EXCERPTED RECORDS section start
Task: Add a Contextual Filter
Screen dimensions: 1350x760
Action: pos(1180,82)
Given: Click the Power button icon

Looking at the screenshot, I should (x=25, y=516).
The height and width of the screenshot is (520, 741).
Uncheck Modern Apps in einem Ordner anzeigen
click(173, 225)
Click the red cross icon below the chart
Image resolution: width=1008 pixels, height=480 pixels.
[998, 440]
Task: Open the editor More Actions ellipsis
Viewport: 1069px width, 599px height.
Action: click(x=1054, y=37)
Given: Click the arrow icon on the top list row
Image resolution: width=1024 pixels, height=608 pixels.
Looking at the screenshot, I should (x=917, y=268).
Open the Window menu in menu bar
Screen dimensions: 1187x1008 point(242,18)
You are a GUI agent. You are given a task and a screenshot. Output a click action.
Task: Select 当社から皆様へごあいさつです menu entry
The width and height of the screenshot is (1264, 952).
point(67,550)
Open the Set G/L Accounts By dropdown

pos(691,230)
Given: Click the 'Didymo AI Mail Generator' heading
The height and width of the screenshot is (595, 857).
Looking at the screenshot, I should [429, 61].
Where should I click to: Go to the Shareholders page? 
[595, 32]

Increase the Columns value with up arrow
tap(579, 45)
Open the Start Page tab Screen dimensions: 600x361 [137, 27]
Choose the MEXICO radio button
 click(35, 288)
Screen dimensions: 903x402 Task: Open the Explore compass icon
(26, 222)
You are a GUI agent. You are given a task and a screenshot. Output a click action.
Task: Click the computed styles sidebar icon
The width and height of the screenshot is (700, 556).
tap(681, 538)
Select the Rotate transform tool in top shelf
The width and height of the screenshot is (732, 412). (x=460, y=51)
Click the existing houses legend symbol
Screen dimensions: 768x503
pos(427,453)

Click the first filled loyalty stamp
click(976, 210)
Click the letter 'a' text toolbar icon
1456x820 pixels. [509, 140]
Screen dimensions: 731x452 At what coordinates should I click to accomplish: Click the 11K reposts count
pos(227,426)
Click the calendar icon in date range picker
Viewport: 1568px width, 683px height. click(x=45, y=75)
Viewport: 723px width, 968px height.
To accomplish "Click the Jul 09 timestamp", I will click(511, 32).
EXCERPTED RECORDS section end
▶ [EXERCISE PROMPT] The whole listing above is to be copied exactly.

▶ [RESPONSE AREA]
Task: Add a Contextual Filter
Screen dimensions: 1350x760
Action: pos(1180,82)
Given: Click the Power button icon

Looking at the screenshot, I should (x=25, y=516).
The height and width of the screenshot is (520, 741).
Uncheck Modern Apps in einem Ordner anzeigen
click(173, 225)
Click the red cross icon below the chart
Image resolution: width=1008 pixels, height=480 pixels.
[998, 440]
Task: Open the editor More Actions ellipsis
Viewport: 1069px width, 599px height.
Action: click(x=1054, y=37)
Given: Click the arrow icon on the top list row
Image resolution: width=1024 pixels, height=608 pixels.
Looking at the screenshot, I should (x=917, y=268).
Open the Window menu in menu bar
Screen dimensions: 1187x1008 point(242,18)
You are a GUI agent. You are given a task and a screenshot. Output a click action.
Task: Select 当社から皆様へごあいさつです menu entry
The width and height of the screenshot is (1264, 952).
point(67,550)
Open the Set G/L Accounts By dropdown

pos(691,230)
Given: Click the 'Didymo AI Mail Generator' heading
The height and width of the screenshot is (595, 857).
Looking at the screenshot, I should [429, 61].
Where should I click to: Go to the Shareholders page? 
[595, 32]

Increase the Columns value with up arrow
tap(579, 45)
Open the Start Page tab Screen dimensions: 600x361 [137, 27]
Choose the MEXICO radio button
 click(35, 288)
Screen dimensions: 903x402 Task: Open the Explore compass icon
(26, 222)
You are a GUI agent. You are given a task and a screenshot. Output a click action.
Task: Click the computed styles sidebar icon
The width and height of the screenshot is (700, 556).
tap(681, 538)
Select the Rotate transform tool in top shelf
The width and height of the screenshot is (732, 412). (x=460, y=51)
Click the existing houses legend symbol
Screen dimensions: 768x503
pos(427,453)

Click the first filled loyalty stamp
click(976, 210)
Click the letter 'a' text toolbar icon
1456x820 pixels. [509, 140]
Screen dimensions: 731x452 At what coordinates should I click to accomplish: Click the 11K reposts count
pos(227,426)
Click the calendar icon in date range picker
Viewport: 1568px width, 683px height. click(x=45, y=75)
Viewport: 723px width, 968px height.
To accomplish "Click the Jul 09 timestamp", I will click(511, 32).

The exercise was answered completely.